Não gosto da Matemática do Tempo. Não porque me perca nela, como me perco a contar os trocos. Nem porque me sinta confusa, como quando é preciso dividir por dois dígitos. Nem porque me esqueça dela, como da tabuada que a minha avó tanto tentou fixar entre os meus neurónios... que claramente eram de Letras e Humanísticas. Não gosto da Matemática do Tempo porque nos diz que cada dia tem só vinte e quatro horas e que só cabem sessenta segundos num minuto e sessenta minutos numa hora.
O tempo não é linear. Ainda me lembro de que nas aulas de Matemática, os noventa minutos demoravam três horas a passar. E, naqueles momentos em que nos podemos dar a esse luxo, ainda consigo esquecer-me das horas... e reparar que passaram horas e horas, quando julguei que tinham sido apenas alguns minutos...
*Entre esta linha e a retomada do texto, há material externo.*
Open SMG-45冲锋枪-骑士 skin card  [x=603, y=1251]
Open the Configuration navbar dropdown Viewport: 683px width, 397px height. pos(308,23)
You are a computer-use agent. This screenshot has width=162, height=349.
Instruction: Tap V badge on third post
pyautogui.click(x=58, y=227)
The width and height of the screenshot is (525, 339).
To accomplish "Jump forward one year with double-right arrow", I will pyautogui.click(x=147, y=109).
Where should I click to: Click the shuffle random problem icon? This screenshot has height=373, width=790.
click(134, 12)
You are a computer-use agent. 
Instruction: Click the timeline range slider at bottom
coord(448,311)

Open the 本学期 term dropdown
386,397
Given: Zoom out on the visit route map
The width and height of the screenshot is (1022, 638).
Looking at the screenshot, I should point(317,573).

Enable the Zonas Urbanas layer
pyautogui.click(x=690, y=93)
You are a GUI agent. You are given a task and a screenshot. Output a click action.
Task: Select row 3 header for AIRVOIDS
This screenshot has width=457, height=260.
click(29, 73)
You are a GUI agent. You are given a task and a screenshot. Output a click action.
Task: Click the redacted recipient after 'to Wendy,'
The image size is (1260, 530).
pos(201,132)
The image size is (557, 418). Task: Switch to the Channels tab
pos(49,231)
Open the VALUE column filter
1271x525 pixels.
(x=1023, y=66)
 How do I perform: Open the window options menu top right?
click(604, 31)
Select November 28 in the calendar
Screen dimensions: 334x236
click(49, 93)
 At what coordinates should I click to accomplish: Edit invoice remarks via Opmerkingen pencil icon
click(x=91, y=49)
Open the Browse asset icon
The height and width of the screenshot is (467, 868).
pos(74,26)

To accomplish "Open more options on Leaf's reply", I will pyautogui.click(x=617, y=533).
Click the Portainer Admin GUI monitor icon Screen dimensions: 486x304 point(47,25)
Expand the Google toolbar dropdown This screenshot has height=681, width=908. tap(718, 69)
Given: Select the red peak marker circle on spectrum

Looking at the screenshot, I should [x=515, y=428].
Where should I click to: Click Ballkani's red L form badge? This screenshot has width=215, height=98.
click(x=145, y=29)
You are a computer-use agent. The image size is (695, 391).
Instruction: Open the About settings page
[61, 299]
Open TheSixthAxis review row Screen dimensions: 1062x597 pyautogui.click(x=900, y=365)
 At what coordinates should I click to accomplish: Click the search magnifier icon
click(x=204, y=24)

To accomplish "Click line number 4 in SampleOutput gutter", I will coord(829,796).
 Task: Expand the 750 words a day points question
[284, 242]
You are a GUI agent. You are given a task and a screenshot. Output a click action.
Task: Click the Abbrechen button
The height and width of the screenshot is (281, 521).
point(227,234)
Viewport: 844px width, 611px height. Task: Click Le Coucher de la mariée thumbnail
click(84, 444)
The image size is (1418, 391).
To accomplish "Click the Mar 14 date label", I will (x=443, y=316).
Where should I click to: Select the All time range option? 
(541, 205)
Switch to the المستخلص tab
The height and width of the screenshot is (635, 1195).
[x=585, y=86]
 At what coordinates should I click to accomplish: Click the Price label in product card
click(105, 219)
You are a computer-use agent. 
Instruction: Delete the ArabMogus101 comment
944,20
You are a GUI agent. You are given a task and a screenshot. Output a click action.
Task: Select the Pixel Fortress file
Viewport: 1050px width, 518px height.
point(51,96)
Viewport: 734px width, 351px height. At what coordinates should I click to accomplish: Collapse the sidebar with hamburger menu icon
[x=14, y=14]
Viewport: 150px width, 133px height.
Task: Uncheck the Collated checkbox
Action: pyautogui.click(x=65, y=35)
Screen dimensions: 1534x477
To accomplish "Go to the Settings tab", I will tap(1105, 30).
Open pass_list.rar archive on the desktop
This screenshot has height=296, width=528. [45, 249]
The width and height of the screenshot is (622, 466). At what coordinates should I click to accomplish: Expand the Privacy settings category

Se o século XV foi o século das conquistas e o século XX o da revolução digital, o século XXI é o século da falta de tempo. É a história mais comum dos nossos dias: não ter tempo para nada... e ver tudo como uma perda de tempo. Porque cada dia tem só vinte e quatro horas e só cabem sessenta segundos num minuto e sessenta minutos numa hora... e nunca é suficiente.
Não gosto da Matemática do Tempo. Na verdade, não gosto de Matemática. Do tempo devo gostar... porque nunca quero perdê-lo...
Mas sabem que mais? Ter horas inteiras que nos parecem minutos é o verdadeiro luxo da modernidade. E, com isso, aprendi uma Lei do Tempo que a Matemática não pode ensinar: o único momento em que não perdemos tempo é quando nos perdemos no tempo...
Moção de censura para a matemática do tempo!